Your brain is just emergence, your honor. Fair use. Blah blah Dennett Hofstadter Yudkowsky.
Do you feel safe?
I don’t think that copyright is related to safety at all. Copyright is something that doesn’t really exist, except as a social agreement, while safety is something that exists whether or not society believes it does.
I'm excited for the moment where these models are able to treat using copyrighted work in a fair-use way that pays out to authors the way Spotify does when you listen to a song. Why? Because authors recieving royalties for their works when they get used in some prompt would likely encourage them to become far more accepting towards LLMs.
Also passing on the cost to consumers of generated content since companies now would need to pay royalties on the back-end should also likely increase the cost of generating slop and hopefully push back against that trend.
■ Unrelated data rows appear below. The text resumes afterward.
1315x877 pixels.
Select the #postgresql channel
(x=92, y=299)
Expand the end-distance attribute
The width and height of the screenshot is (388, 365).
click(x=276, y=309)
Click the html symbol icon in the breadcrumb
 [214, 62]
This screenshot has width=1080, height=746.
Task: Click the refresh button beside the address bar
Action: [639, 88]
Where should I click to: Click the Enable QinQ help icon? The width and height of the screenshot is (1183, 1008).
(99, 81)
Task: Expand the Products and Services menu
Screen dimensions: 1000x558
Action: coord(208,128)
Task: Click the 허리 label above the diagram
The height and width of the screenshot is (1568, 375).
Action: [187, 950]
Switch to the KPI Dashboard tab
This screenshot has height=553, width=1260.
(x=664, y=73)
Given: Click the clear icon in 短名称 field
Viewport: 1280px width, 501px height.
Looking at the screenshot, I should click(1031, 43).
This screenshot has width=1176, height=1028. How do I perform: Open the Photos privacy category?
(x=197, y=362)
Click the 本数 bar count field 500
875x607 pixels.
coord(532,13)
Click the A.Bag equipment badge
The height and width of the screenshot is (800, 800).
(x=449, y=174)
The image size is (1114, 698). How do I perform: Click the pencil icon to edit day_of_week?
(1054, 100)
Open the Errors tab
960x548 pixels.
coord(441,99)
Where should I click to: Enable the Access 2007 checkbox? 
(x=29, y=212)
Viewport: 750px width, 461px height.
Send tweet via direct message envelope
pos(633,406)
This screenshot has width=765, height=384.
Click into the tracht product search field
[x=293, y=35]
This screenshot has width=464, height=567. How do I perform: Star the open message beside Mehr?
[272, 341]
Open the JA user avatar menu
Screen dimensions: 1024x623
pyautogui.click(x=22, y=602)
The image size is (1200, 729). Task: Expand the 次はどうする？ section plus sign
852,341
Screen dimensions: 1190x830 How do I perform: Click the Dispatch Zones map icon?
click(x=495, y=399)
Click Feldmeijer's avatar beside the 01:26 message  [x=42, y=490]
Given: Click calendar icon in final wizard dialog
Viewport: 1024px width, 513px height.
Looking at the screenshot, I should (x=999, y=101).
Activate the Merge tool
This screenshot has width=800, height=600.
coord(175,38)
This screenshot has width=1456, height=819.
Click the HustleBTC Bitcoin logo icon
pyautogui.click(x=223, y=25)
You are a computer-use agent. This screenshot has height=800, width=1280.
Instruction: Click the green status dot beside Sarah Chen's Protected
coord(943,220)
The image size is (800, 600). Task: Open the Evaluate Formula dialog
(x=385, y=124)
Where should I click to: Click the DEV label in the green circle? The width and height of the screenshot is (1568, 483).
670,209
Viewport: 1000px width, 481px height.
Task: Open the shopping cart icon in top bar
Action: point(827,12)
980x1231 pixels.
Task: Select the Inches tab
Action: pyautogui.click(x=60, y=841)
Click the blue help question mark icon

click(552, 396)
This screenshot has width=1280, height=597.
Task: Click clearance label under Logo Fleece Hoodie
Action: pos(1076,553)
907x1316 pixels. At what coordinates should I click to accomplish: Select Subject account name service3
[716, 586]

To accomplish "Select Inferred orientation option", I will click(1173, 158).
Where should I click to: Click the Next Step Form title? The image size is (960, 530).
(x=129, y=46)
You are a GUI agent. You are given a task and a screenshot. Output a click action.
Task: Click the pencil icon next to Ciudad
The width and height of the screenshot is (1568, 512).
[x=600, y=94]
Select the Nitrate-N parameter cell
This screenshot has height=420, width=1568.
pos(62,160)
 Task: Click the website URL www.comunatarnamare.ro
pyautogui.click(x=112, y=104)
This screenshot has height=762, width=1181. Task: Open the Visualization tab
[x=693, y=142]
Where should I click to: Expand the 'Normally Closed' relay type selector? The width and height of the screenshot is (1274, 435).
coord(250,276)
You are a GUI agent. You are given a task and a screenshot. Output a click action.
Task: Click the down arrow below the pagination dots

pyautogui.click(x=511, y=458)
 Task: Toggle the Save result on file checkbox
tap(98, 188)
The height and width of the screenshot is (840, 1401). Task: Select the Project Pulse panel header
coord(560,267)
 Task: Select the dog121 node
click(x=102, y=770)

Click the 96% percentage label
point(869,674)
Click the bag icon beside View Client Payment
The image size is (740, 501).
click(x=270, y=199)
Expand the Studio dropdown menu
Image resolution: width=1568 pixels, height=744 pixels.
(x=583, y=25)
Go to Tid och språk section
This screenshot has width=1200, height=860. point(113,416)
This shouldn't just be books, but all written content, like scholarly journals and essays, news articles and blogs, etc.
I realize this is just wishful thinking, but there's got to be some nugget of aspirational desire to pay it forward.
Great. Which rich person is going to jail for breaking the law?
This isn't a criminal case so zero people of any financial position would end up in prison.
Well their seed funder SBF went to jail, but not for bankrolling this particular theft. He did a theft of his own. Still, SBF and the Anthropic guys got their "ethics" from the same shitty blogs, and it shows.
No one, rich or poor, goes to jail for downloading books.
This settlement I guess could be a landmark moment. $1.5 billion is a staggering figure and I hope it sends a clear signal that AI companies can’t just treat creative work as free training data.
All the ai companies are still using books as training data. Theyre just finding the cheapest scanned copies they can get their hands on to cover their ass
I mean the ruling does in fact find that treating this particular kind of creative work qualifies as fair use.
I'm gonna say one thing. If you agree that something was unfairly taken from book authors, then the same thing was taken from people publishing on the web, and on a larger scale.
Book authors may see some settlement checks down the line. So might newspapers and other parties that can organize and throw enough $$$ at the problem. But I'll eat my hat if your average blogger ever sees a single cent.
The blogger’s content was freely available, this fine is for piracy.
Books aren't hosted publicly online free for anyone to access. The court seems to think buying a book and scanning it is fair use. Just using pirated books is forbidden. Blogs weren't accessed via pirating.
The settlement was for downloading the pirated books, not training from them. Unless they're paywalled it would be hard to argue the same for a blog.